▸ **Materials provided**
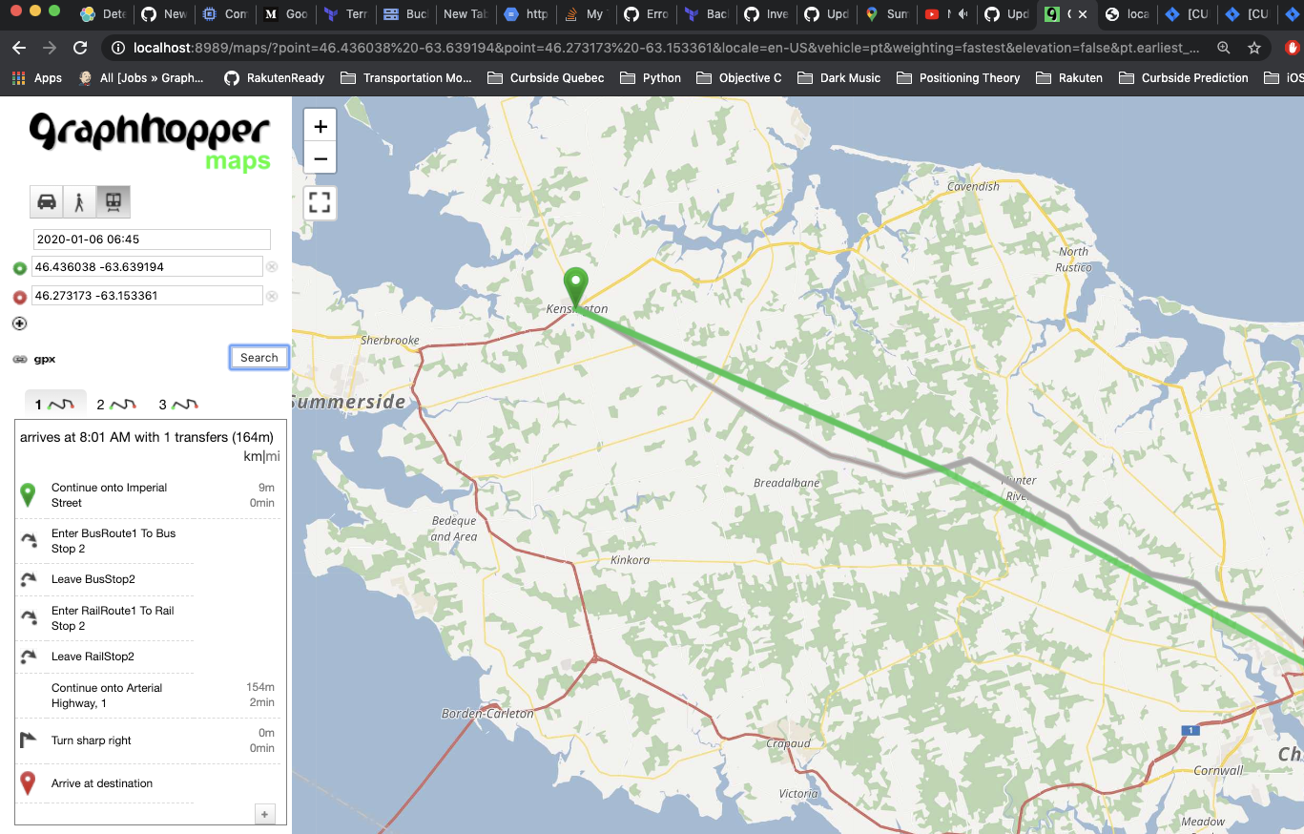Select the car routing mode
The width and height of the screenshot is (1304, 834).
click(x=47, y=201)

--

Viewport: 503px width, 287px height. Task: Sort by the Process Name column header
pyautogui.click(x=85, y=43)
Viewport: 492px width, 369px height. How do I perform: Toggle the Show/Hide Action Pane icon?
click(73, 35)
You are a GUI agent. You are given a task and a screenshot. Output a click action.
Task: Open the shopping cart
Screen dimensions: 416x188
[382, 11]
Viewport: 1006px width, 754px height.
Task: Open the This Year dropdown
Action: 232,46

* * *

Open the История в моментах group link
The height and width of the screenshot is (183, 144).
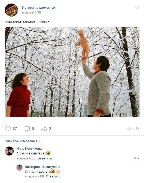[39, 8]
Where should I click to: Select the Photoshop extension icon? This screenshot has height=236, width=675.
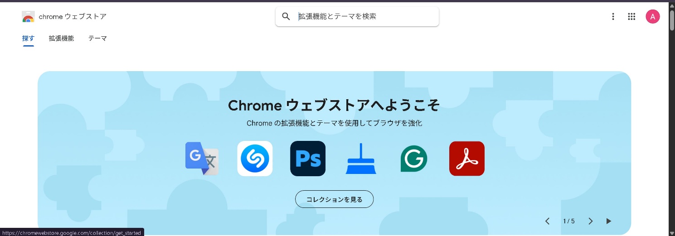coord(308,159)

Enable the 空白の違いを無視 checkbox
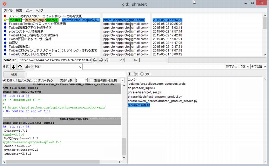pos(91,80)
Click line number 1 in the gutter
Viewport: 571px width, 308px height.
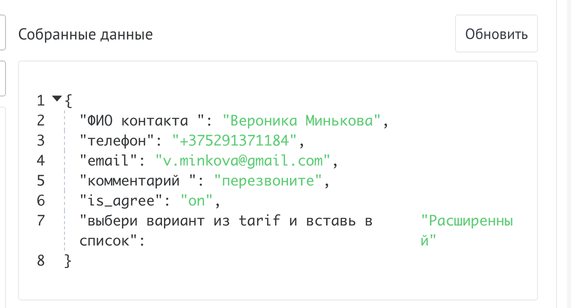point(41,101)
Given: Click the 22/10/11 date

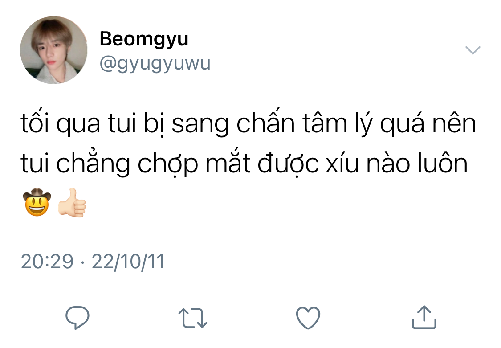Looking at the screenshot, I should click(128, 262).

▸ **What the task asks**
Write out exactly the lines above between the line with "Viewport: 503px width, 287px" and the line with "You are a GUI", inclusive, and nothing beyond them.

▸ **Answer section**
Viewport: 503px width, 287px height. Task: Sort by the Process Name column header
pyautogui.click(x=85, y=43)
Viewport: 492px width, 369px height. How do I perform: Toggle the Show/Hide Action Pane icon?
click(73, 35)
You are a GUI agent. You are given a task and a screenshot. Output a click action.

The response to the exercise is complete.